Google’s Susan Moskwa wrote in 2008 on the Google Webmaster Central Blog an article titled Demystifying the “duplicate content penalty”. One year later many webmasters still look at “duplicate content” without really understanding what it is and what it does.
An older article, on the same site, reads Deftly dealing with duplicate content and clarifies most of the issues related to this topic. Although the article is dated 2006, things haven’t changed that much in the “duplicate content” camp. Google still wants you to optimize your sites and block all on-site duplicate content appropriately. Google still wants you to keep your internal linking consistent, they still want you to handle country-specific content with appropriate TLDs and they still want you to use the preferred domain feature in webmaster tools. Boilerplate repetition rules haven’t changed, and Google still doesn’t like publishing stubs (although many sites still get away with such practices, but not for long).

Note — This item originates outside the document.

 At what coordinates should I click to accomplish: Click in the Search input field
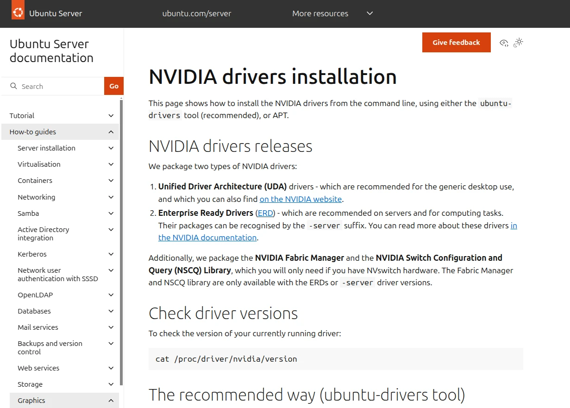[60, 86]

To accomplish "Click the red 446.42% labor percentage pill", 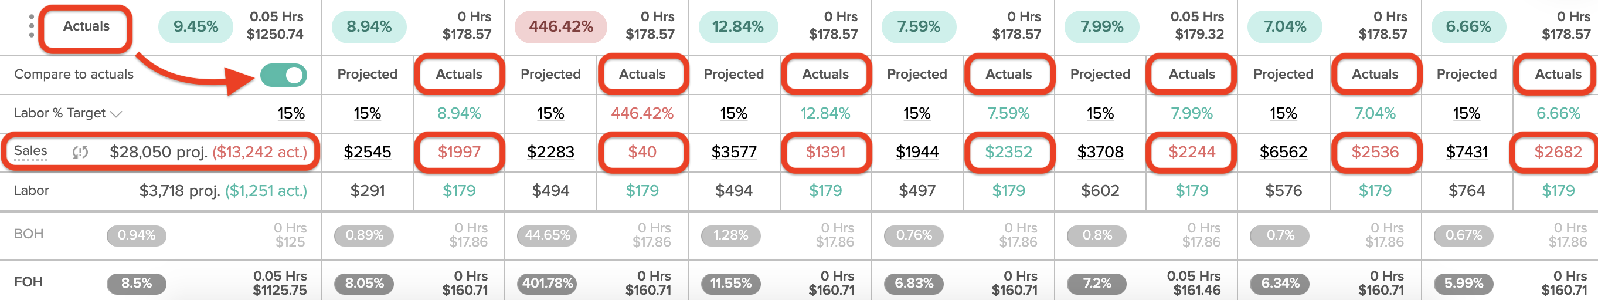I will 560,27.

It’s still astonishing that Google advises not to worry about scrapers, since these rank often above the original content in its SERPs (image below – click to enlarge).

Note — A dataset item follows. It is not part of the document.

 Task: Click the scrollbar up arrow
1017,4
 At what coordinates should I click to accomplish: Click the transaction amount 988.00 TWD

As a general rule, scraper sites don’t hurt as much as on-site duplicate content – and did you know that your website template counts in the duplicate content calculation too? Behind what the eye sees there is the HTML code that uses “words” to generate the visible layout. If those words in the code outnumber the actual text of an article by 70 % you might have duplicate content issues. So, if you have this possibility, don’t be too lazy to write longer texts.
Last but not least, you should know that on-site duplicate content can also influence your PageRank. You probably thought that when you publish a new site the PageRank is zero. Wrong. Every time you publish a new page it will have a PageRank greater than zero. Google assigns PageRank to sites just for existing – when they first appear the PageRank is based on internal linking structure and content, and not calculated based on external links. What influences the PageRank in such a situation is the content of the site and the number of non-duplicate pages (the more the merrier). I hope this gives at least one answer to those who saw their new sites having a PR4 for example, and then got puzzled because their PR dropped. PageRanks drops because Google’s generosity doesn’t last long. If new pages get a PR greater than usual, take advantage of the opportunity and try to get as many external links as possible to support them, or else, Google’s next PR update will make you wonder WTF!